> [Task description] In the listing beneath this line, copy exactly the lines starting with the one containing "Pilih Karier atau Keluarga? (89, 1812)" and going on through the one containing "[Instagram] (82, 1356)".

> [Provided data]
-------------------------
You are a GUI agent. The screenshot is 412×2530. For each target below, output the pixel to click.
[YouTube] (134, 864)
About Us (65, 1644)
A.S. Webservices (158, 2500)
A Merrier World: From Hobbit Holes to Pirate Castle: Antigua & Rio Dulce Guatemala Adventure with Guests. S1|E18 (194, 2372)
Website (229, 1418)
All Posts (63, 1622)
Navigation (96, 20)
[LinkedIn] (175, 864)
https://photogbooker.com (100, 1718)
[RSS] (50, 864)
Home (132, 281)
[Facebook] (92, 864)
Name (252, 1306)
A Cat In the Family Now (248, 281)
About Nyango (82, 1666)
-------------------------
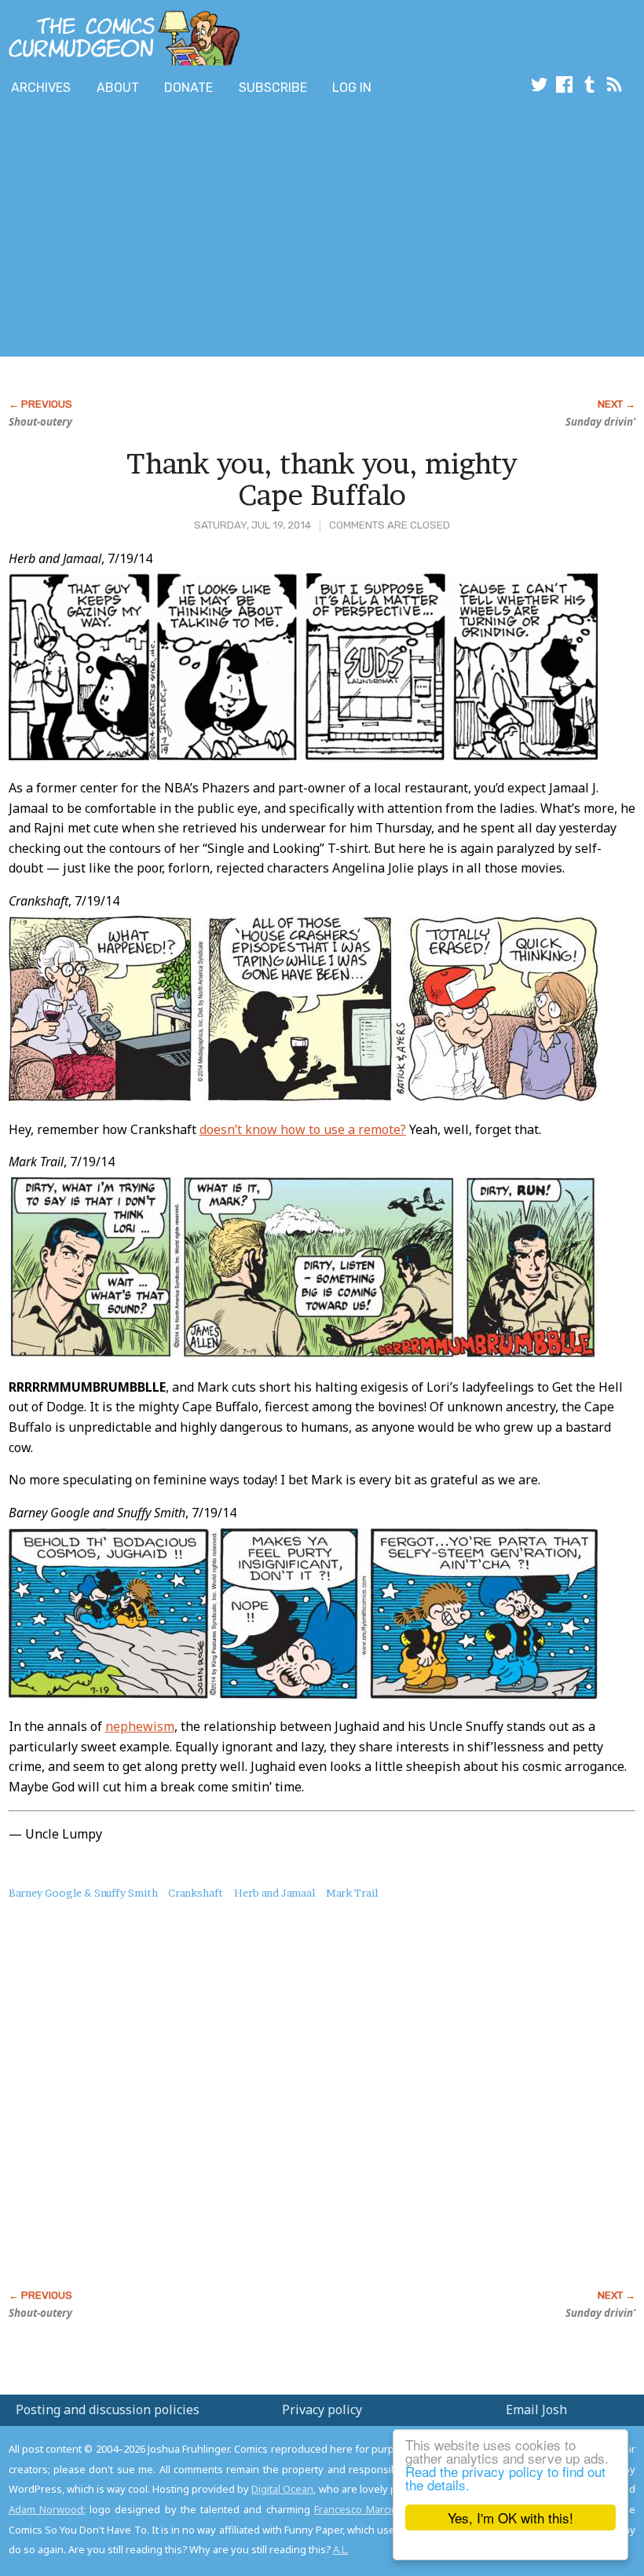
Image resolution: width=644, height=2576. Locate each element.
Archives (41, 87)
-------------------------
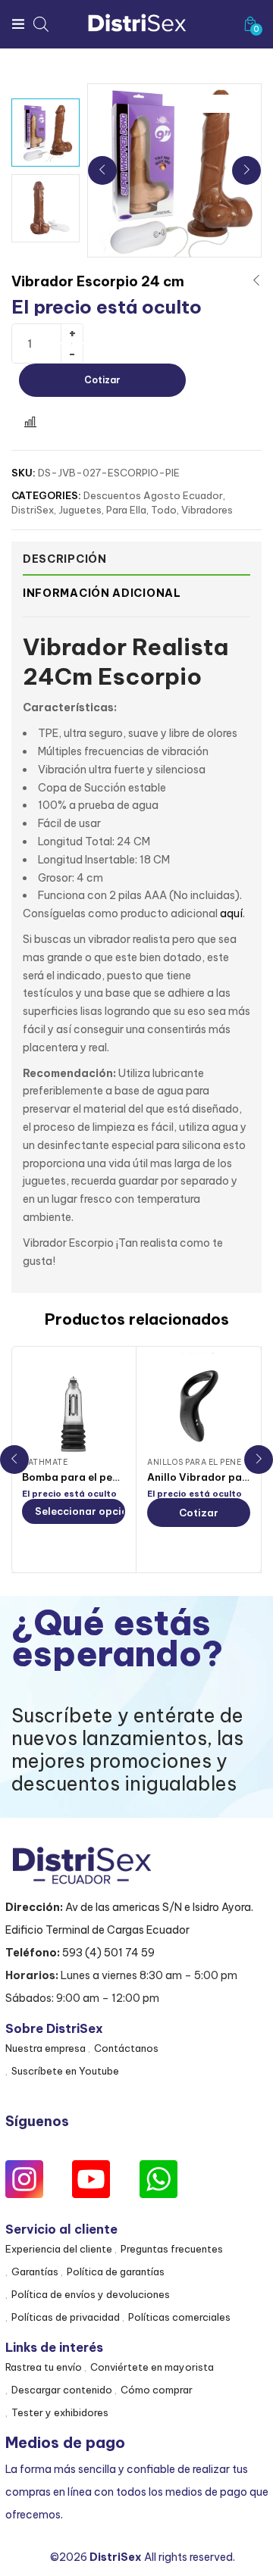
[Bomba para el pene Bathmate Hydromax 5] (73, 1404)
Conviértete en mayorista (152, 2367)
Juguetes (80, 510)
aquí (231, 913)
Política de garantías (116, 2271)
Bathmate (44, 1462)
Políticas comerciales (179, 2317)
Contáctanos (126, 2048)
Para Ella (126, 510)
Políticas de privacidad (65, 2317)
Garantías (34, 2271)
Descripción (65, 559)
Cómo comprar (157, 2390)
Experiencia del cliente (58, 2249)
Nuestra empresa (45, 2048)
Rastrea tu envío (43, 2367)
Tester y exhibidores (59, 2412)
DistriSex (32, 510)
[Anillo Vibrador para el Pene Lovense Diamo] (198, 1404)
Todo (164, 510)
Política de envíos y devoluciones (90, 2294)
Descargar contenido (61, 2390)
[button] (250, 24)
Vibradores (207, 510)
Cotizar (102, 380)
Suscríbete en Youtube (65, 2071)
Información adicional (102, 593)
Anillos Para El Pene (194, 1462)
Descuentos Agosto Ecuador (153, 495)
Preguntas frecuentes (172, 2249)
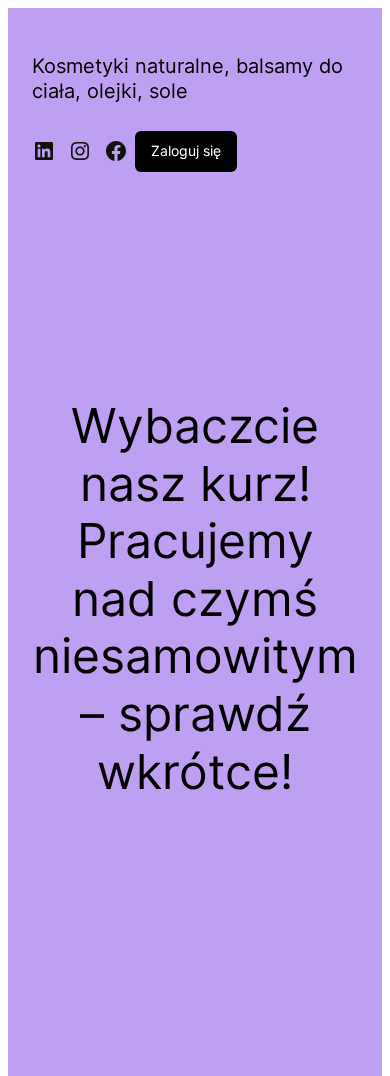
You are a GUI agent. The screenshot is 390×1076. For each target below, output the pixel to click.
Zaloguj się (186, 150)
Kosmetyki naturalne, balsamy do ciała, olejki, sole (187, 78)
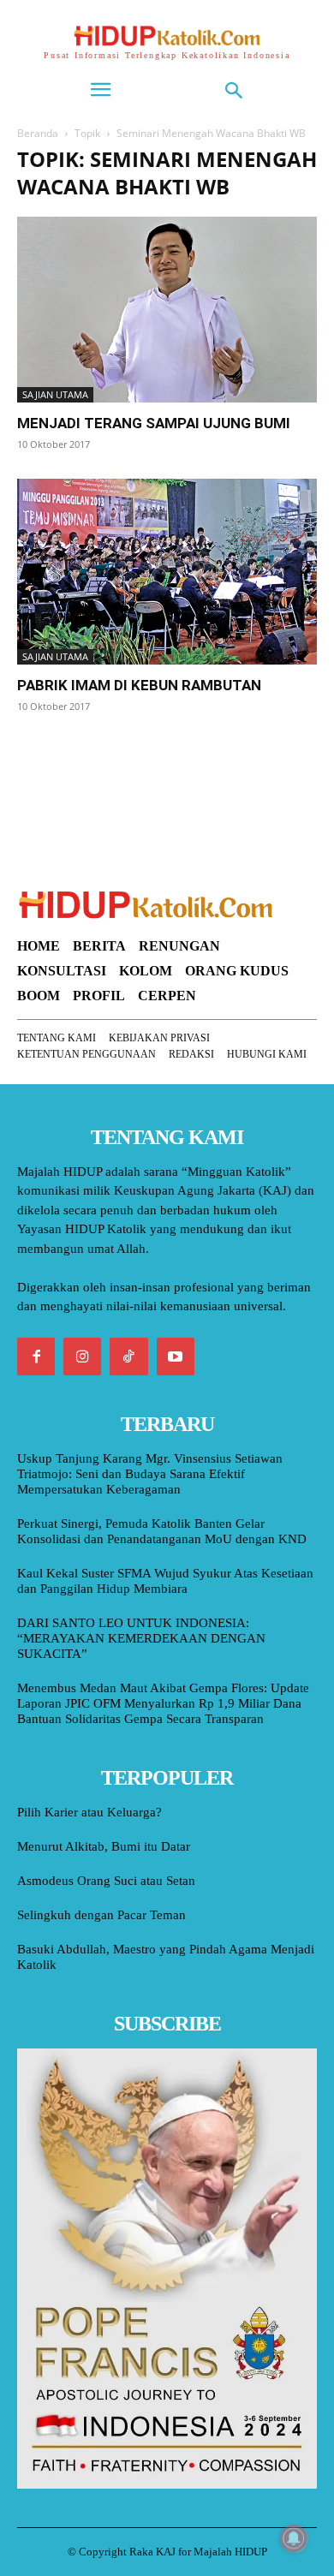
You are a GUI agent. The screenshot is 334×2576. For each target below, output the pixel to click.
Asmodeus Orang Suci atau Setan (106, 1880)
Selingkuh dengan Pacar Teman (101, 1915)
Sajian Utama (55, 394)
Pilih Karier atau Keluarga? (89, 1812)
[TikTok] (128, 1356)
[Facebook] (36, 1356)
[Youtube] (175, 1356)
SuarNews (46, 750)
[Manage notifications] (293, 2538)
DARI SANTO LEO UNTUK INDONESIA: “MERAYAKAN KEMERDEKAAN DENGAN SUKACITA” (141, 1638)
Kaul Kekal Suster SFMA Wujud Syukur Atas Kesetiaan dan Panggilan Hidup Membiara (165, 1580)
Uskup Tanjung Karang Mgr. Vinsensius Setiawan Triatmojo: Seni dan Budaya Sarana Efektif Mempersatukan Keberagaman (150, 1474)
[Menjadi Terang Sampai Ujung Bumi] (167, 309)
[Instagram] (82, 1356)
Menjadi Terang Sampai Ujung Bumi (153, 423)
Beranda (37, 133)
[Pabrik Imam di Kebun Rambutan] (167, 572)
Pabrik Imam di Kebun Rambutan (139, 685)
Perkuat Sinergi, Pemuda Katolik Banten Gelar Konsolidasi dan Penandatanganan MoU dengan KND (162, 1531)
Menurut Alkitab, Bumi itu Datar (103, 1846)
-------------------------
> [Task answer]
Pilih Karier atau Keluarga? (89, 1812)
[TikTok] (128, 1356)
[Facebook] (36, 1356)
[Youtube] (175, 1356)
SuarNews (46, 750)
[Manage notifications] (293, 2538)
DARI SANTO LEO UNTUK INDONESIA: “MERAYAKAN KEMERDEKAAN DENGAN SUKACITA” (141, 1638)
Kaul Kekal Suster SFMA Wujud Syukur Atas Kesetiaan dan Panggilan Hidup Membiara (165, 1580)
Uskup Tanjung Karang Mgr. Vinsensius Setiawan Triatmojo: Seni dan Budaya Sarana Efektif Mempersatukan Keberagaman (150, 1474)
[Menjadi Terang Sampai Ujung Bumi] (167, 309)
[Instagram] (82, 1356)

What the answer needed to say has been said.